A EULA
GOLDEN HELIX SOFTWARE END USER LICENSE AGREEMENT
This End User License Agreement (the “Agreement”) is a legal document. Please read it carefully before you install and use the Software. Continuing to use this Software constitutes your agreement to the terms of this License. By clicking the box labeled "I accept license agreement" that is displayed below, you accept and agree to be bound by the terms of this Agreement. If you do not accept this Agreement, click the icon labeled "CANCEL" and do not complete the installation process. The entire software package should then be deleted if received electronically or, if delivered physically, returned to Golden Helix, Inc., 716 S. 20th Ave., Suite 102, Bozeman, Montana 59718.
1. Definitions.
(a) “Software” means HelixTree
, SNP and Variation Suite
, Optimus RP
, ChemTree
, or other software that you are
licensing from Golden Helix, Inc., and includes any additional modules, upgrades, modified versions, updates,
additions, and copies of such software and any third party software Golden Helix, Inc. is licensed to include in the
Software.
(b) “You” means the licensee. If the licensee is a company, then “you” includes those employees of the company who will be using or evaluating the Software.
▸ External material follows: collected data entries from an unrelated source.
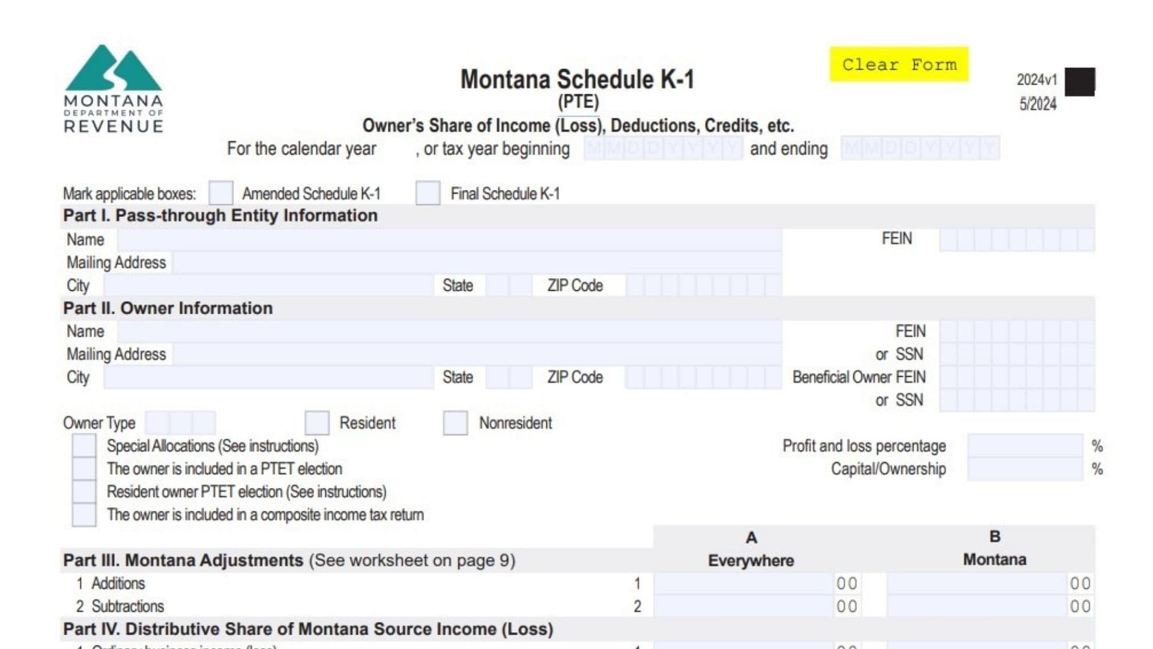Check owner included in composite income tax return
The image size is (1153, 649).
pos(83,514)
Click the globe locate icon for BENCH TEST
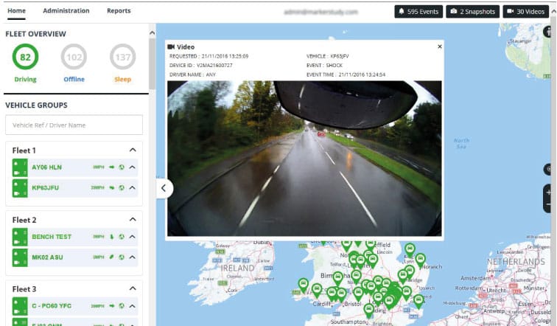The height and width of the screenshot is (326, 557). tap(122, 237)
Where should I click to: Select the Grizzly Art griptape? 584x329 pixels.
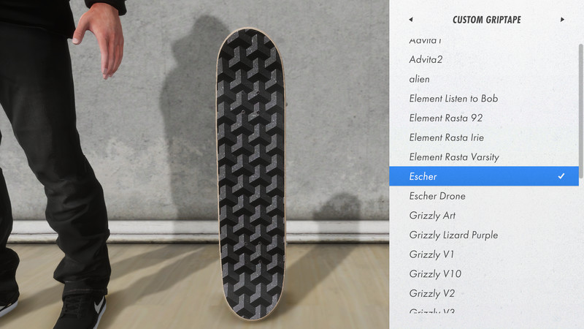tap(484, 215)
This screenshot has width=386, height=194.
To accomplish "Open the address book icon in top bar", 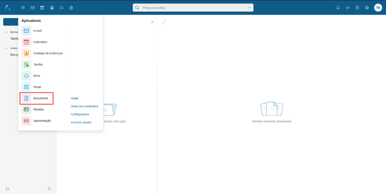I will pos(51,8).
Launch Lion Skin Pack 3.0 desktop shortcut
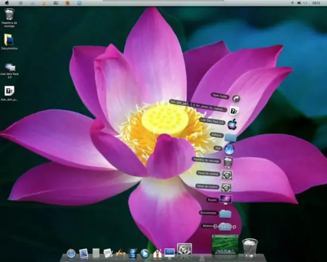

(c) “We,” “us” and “our” means Golden Helix, Inc.
(d) “Documentation” means all of the explanatory written materials that accompany the Software.
2. Terms of License.
We hereby grant you a non-exclusive, non-transferable license to install and use the Software on this single computer or workstation (machine), to be used exclusively by the single, named individual specified on the applicable invoice. A machine-specific license key will be provided to you. This key will expire upon termination of your right to use the Software. Unless you have purchased the Server License Option, as described in 2(f), this is not a license to store the Software on a network server computer. This Software is licensed as a single product and its component parts may not be separated for use on more than one computer.
(a) Limited Time Evaluation License. If this license is for evaluation purposes, the license will expire at the end of the evaluation period. The length of the evaluation period will be dependant upon your particular arrangement with us and will be confirmed in a separate correspondence between you and us. If other people within your company would like to evaluate the Software, they may request separate license keys for their machines at no additional charge. The scope of the evaluation license is limited to evaluation purposes internal to your company.
(b) Annual License. If the license is not for a limited time evaluation, then the license is for a term of one (1) year from the applicable invoice date, unless stated otherwise on your invoice, and you may use the Software for any internal purpose. This license does not include the right to market, sell, distribute, or sublicense the Software to any third parties.
(c) Secondary Copies. If the license in not a Multi-User or Site License, then the named user of the license may make a second copy for his or her exclusive use on a portable computer. An additional license key is required for the portable computer, which we will provide at no additional charge.
(d) Site License. If this license is for a machine covered by a separate Site License Agreement with us, you may install additional copies of the Software up to the number of machines specified in that Site License Agreement. The Site License is for the term of one (1) year from the applicable invoice date unless stated otherwise in the Site License Agreement or on the applicable invoice. A machine-specific key is required for each computer that is added to the Site License.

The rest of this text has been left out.